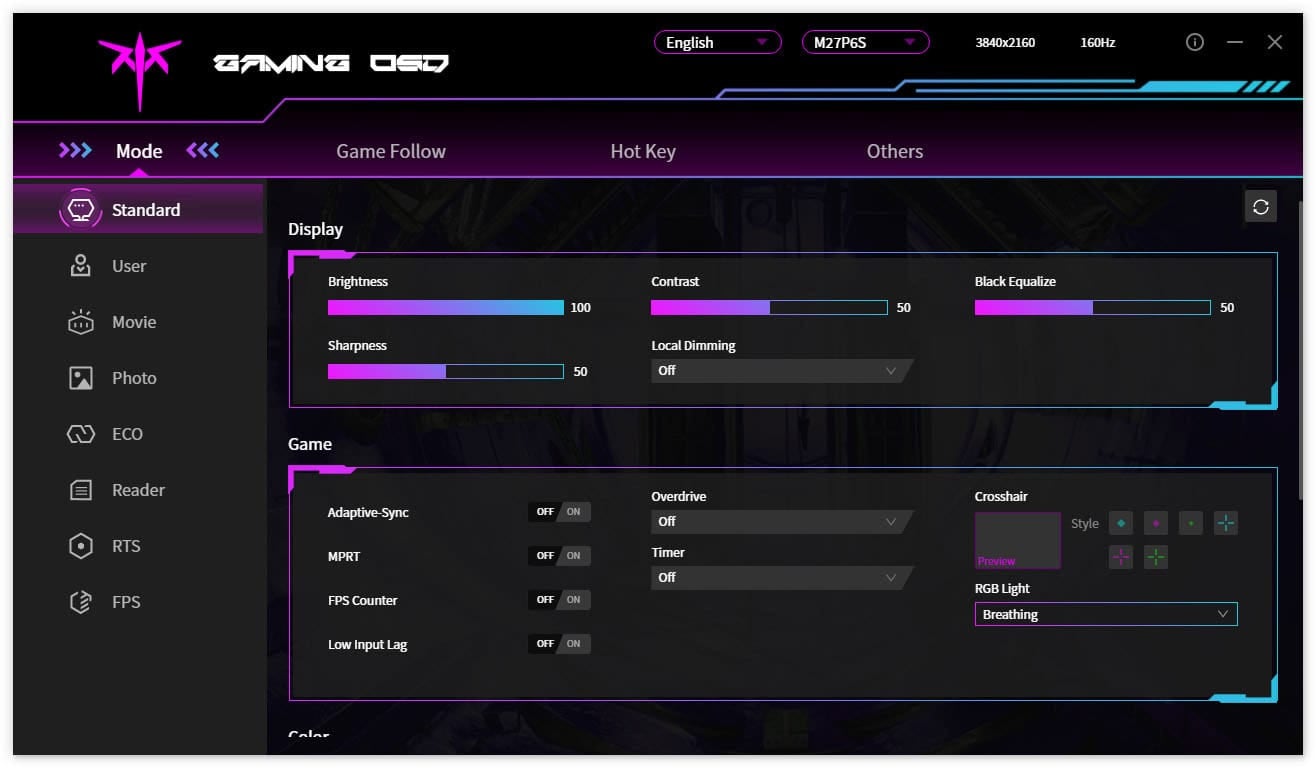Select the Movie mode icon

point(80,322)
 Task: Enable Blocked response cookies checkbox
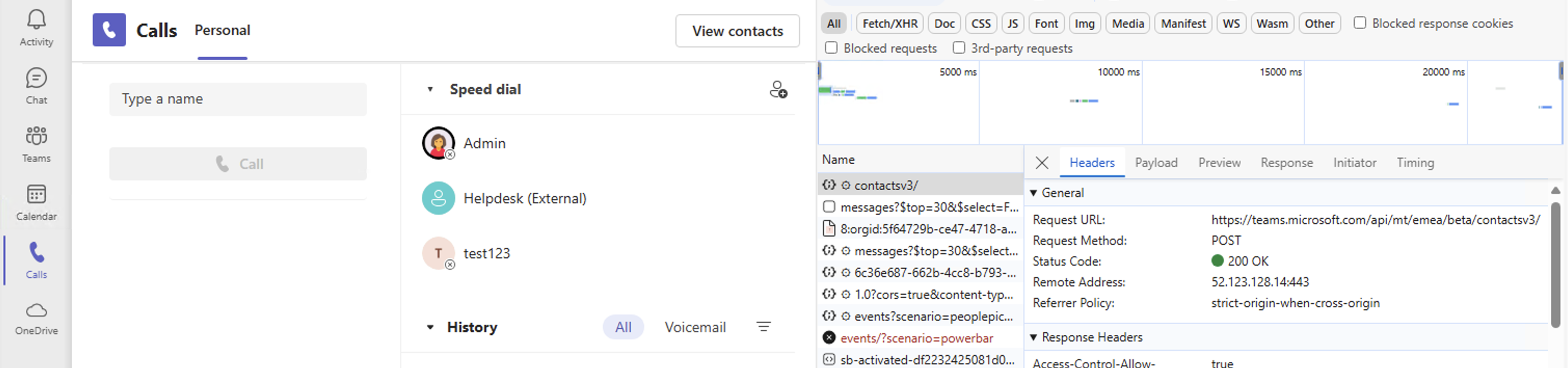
---
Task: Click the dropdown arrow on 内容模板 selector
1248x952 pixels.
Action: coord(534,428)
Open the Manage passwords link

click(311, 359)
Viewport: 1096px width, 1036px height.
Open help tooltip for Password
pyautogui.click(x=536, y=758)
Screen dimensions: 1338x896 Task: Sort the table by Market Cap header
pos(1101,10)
==
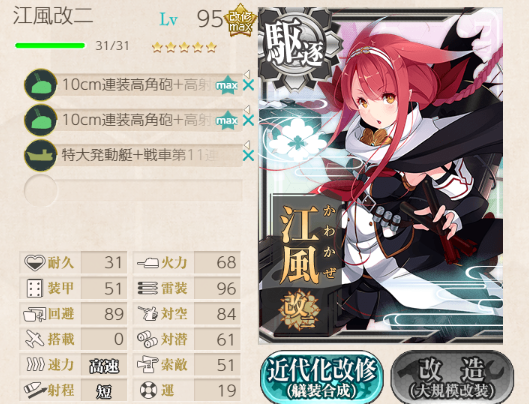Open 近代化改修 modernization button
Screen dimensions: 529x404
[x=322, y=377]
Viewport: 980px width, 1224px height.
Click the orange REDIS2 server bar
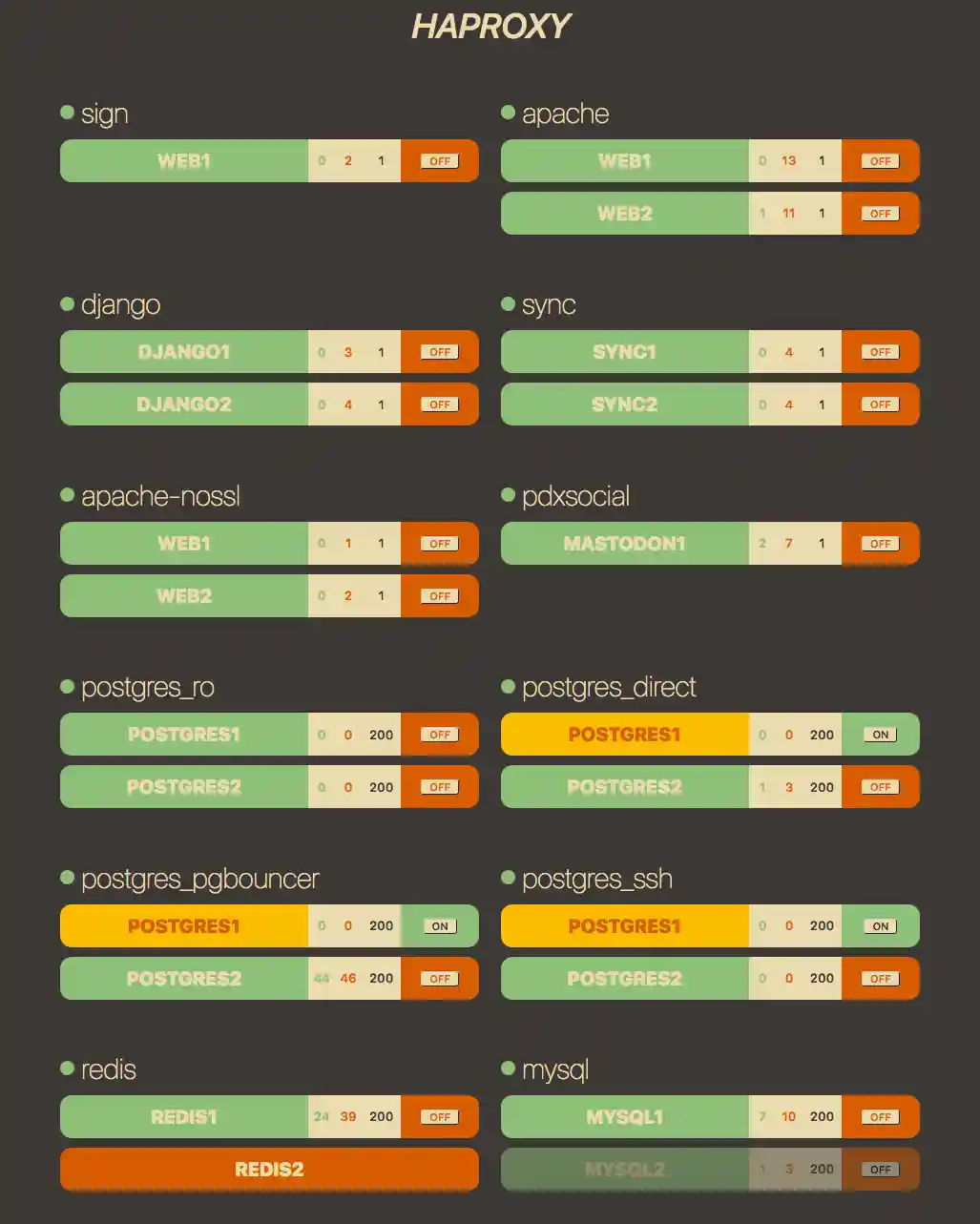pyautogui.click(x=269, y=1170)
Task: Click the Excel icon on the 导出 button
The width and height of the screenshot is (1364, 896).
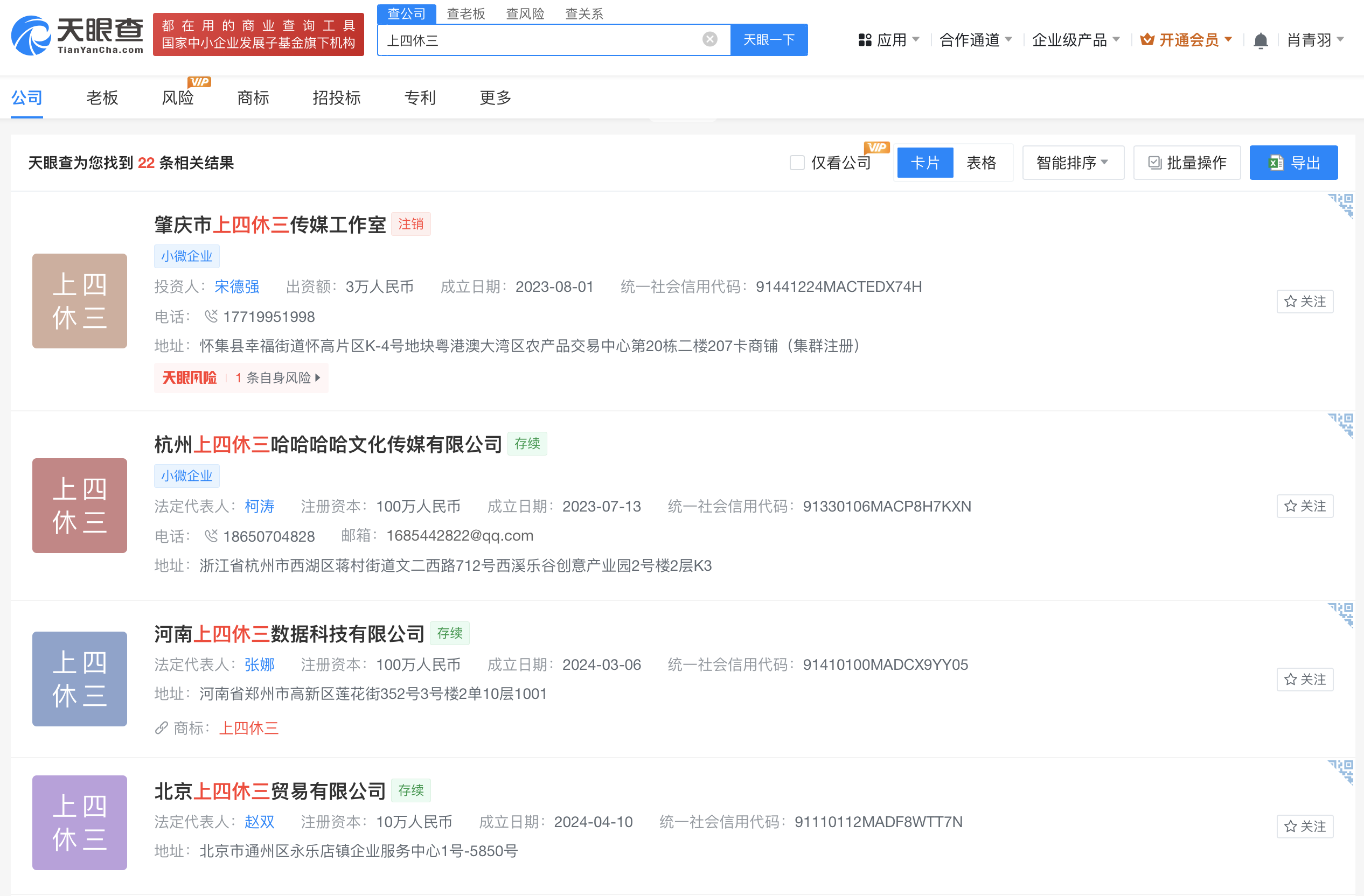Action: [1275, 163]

§ **Exercise**
Please write out in full the stretch of records from the line containing "Screen dimensions: 1338x896" through the line containing "pos(1101,10)", and nothing else, shifting every coordinate in the answers by -92.

§ **The reply**
Screen dimensions: 1338x896 Task: Sort the table by Market Cap header
pos(1009,-82)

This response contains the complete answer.